Miguel Lacayo


Doble estándar de Funes
Sábado, 27 de Septiembre de 2008
Actuando con descortesía y deslealtad, el Presidente de Honduras, Manuel Zelaya, decidió abruptamente posponer el recibimiento del nuevo embajador de Estados Unidos en Tegucigalpa, como “muestra de solidaridad” con los gobiernos de Bolivia y Venezuela, luego de que se expulsaran a los embajadores americanos de dichos países.

Poco después, se especuló que el presidente Bush no aprobaría la prórroga del TPS a los hondureños indocumentados que viven en EEUU.

El día siguiente, Mauricio Funes criticó dicha posibilidad ya que, según él, la decisión de renovar el TPS “no debe estar motivada por la declaración de sus gobernantes, si no por las necesidades de los pueblos… En ultima instancia la relación es con los pueblos”.

Pocos días después, Chávez expulsó de Venezuela a los representantes de Human Rights Watch (HRW), reconocida organización que vela por el respeto a los derechos humanos en el mundo.

Mientras el mundo entero condenó este acto como un atentando a la libre expresión y lo califica como otra muestra de intolerancia política de Chavez, Funes dijo que “no va a juzgarlo [a Chávez]” aunque dice que de ser electo, “no va expulsar a ninguna organización de derechos humanos”. Aplicando doble estándar, Funes criticó a EE.UU. pero no se atrevió a criticar a Chavez.

Funes parece no conocer que en EE.UU. no se practica la “democracia directa” sino que se practica la “democracia representativa” al igual que en Honduras y El Salvador. EE.UU. tiene que relacionarse con los “representantes” de los pueblos, no con los ciudadanos directamente.

Si un Presidente, como máximo representante de un país, decide congraciarse con gobernantes del grupo Alba, al mismo tiempo que le da una bofetada a EE.UU., dicho Presidente deberá tener muy claras las posibles consecuencias para sus ciudadanos.
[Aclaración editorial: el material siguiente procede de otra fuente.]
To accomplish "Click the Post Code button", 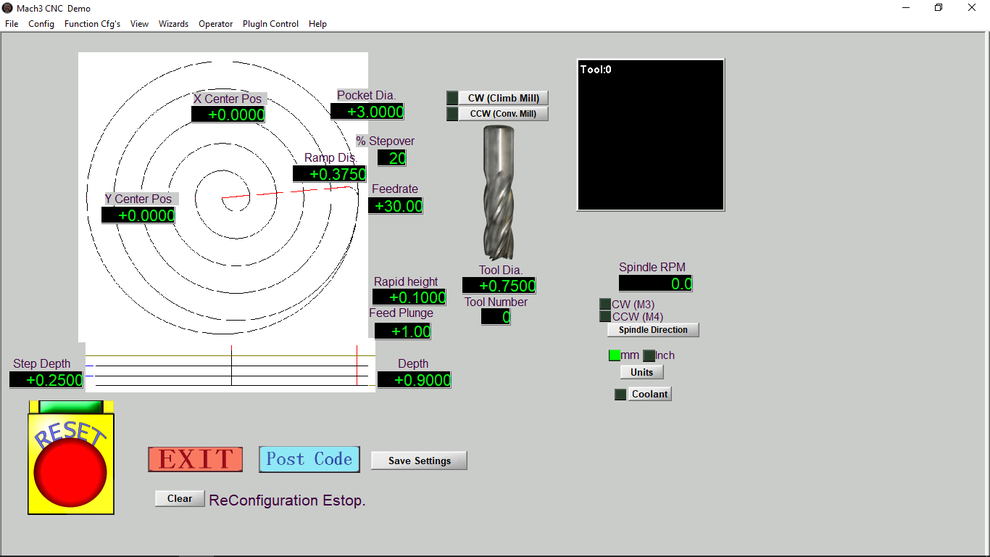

El TPS es concedido unilateralmente por el Presidente de EE.UU. como un programa excepcional a favor de ciudadanos de países amigos, en la base de amistad. EE.UU. tiene la absoluta solvencia moral para tomar la decisión de no extender el beneficio de TPS a ciudadanos de cualquier país que no es afín a EE.UU. o que no da muestra clara y contundente de amistad. El Presidente de EE.UU., como representante de los ciudadanos de dicho país, se debe primero que todo a sus ciudadanos. Así como no se debe esperar apoyo de un viejo amigo que es traicionado, de igual forma no debe esperar mucho apoyo del gobierno de EE.UU. aquel que no le da muestras de respeto y aprecio.

Los salvadoreños no queremos limitaciones a la libertad de expresión en nuestro país. Adicionalmente, los salvadoreños no queremos que en ningún momento se entorpezca nuestra relación con un país amigo, que además es fuente de remesas que elevan la calidad de vida de muchos compatriotas. Uno de los candidatos, Rodrigo Ávila, condenó la actuación de Chávez al decir que “estamos viendo una actitud de prepotencia digna de un dictador que no tolera nada”, mientras que a otro, Mauricio Funes, se le aplica el dicho “el que calla otorga”.

Al callar, Funes se coloca a la par de Ortega, quien respalda a Chavez por la expulsión de los representantes de HRW. Los ciudadanos deberán elegir un presidente valiente, que sea consistente, que no aplique su ideología a su conveniencia, y que esté dispuesto a condenar los atropellos y atrocidades que se lleven a cabo en cualquier parte del mundo, como señal que acá tampoco se toleran.